• **AIM OF THE TASK**: Transcribe only the lines of the listing below from the one holding "Image resolution: width=1470" through the one holding "You are a computer-use", inclusive, without any change.

• **SUPPLIED DATA**:
□ □ □ □ □

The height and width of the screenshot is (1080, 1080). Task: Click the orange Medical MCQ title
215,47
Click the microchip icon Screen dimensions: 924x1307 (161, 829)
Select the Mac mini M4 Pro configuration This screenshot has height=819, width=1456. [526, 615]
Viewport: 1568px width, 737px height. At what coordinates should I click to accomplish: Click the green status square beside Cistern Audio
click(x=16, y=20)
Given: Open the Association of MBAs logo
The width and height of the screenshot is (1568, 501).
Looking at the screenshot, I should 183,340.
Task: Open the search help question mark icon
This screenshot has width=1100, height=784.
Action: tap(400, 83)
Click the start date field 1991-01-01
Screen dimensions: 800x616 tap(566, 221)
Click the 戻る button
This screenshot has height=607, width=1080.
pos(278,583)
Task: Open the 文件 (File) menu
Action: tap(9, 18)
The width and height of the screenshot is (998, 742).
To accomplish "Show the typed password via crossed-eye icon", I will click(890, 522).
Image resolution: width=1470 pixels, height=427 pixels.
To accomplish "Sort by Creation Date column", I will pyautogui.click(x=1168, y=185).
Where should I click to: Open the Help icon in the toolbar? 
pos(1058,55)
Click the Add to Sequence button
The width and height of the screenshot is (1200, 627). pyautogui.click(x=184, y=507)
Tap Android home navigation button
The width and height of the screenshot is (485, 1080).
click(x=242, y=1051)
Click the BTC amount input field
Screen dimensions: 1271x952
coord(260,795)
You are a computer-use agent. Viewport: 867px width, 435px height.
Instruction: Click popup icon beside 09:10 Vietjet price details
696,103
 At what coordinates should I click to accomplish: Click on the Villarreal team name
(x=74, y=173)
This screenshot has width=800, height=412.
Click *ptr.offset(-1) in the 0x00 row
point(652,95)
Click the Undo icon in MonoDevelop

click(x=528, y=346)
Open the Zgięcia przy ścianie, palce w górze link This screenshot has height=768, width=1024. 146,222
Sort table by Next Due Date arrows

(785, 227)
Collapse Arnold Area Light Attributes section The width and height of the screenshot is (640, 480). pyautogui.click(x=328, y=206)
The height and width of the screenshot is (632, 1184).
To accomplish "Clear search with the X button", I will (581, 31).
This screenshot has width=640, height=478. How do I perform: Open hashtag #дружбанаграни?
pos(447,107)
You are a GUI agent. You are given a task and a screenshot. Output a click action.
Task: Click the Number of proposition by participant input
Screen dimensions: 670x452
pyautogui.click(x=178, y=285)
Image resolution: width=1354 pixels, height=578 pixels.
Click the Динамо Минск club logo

□ □ □ □ □

• **ANSWER TO THE EXERCISE**:
Image resolution: width=1470 pixels, height=427 pixels.
To accomplish "Sort by Creation Date column", I will pyautogui.click(x=1168, y=185).
Where should I click to: Open the Help icon in the toolbar? 
pos(1058,55)
Click the Add to Sequence button
The width and height of the screenshot is (1200, 627). pyautogui.click(x=184, y=507)
Tap Android home navigation button
The width and height of the screenshot is (485, 1080).
click(x=242, y=1051)
Click the BTC amount input field
Screen dimensions: 1271x952
coord(260,795)
You are a computer-use agent. Viewport: 867px width, 435px height.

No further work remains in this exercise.